(Bloomberg)--Aluminum traders may be storing more metal outside warehouses monitored by the London Metal Exchange “so it’s not as apparent as it could be” before the introduction of an exchange-traded fund in the metal, according to Simon Collins, head of refined metals at Trafigura Beheer BV in Lucerne, Switzerland.
Aluminum was considered the most likely industrial metal used to back an exchange-traded product, partly because more of it is produced than other non-ferrous metals combined, a Bloomberg survey in October showed. Global inventories of the metal are at least 10 million metric tons, with about 4.3 million tons in LME-monitored warehouses, Collins said.
“You have more and more inventory, and more financing costs for that inventory, effectively because of the delay in the ETF,” Collins said. “The market is in structural surplus, which means people have been accumulating stocks, primarily off warrant.”
Exchange-traded products backed by copper, nickel and tin were started Dec. 10 on the London Stock Exchange, beating aluminum. United Co. Rusal, the world’s largest aluminum producer, said the possible launch of aluminum exchange-traded funds in 2011 may lock up 2 million to 3 million tons of the metal for “several years,” according to a statement filed to the Hong Kong stock exchange today.

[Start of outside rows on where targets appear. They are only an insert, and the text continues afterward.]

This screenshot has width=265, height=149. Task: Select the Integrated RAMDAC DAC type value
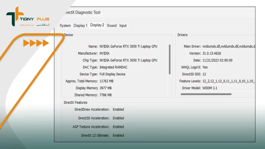coord(113,67)
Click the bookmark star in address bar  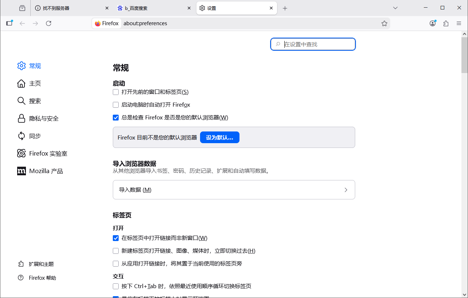point(384,23)
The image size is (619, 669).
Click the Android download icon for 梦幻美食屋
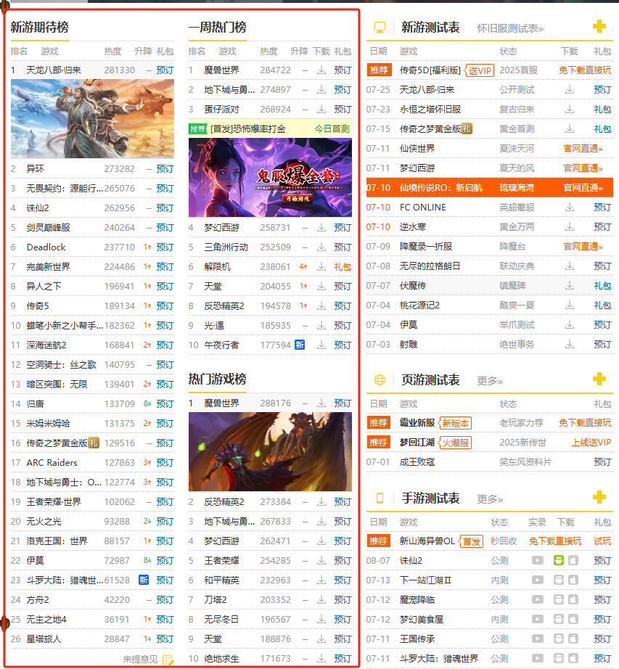click(558, 619)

Stockpiles in warehouses monitored by the LME have dropped 334,975 tons this year, or 7.2 percent, to 4.3 million tons as of Dec. 15, according to data from the exchange. Global inventories are probably closer to 10 million or 12 million tons, with the surplus this year at 1.3 million tons, according to Trafigura estimates. Aluminum prices have jumped 4 percent this year.

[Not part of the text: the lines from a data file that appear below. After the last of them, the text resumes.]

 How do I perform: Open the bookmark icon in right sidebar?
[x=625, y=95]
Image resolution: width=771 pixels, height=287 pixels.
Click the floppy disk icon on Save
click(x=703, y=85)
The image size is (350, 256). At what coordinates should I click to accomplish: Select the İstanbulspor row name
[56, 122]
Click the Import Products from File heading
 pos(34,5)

“There’s a reluctance for people to deliver material to the exchange,” Collins said. Premiums for aluminum, or the extra fee charged over the LME price, are “historically high, so delivering into the exchange means you lose that premium,” he said.
The premium to borrow aluminum for next-day delivery, also known as the tom-next spread, jumped to as high as $20 on Dec. 13, and was at a discount of 40 cents yesterday.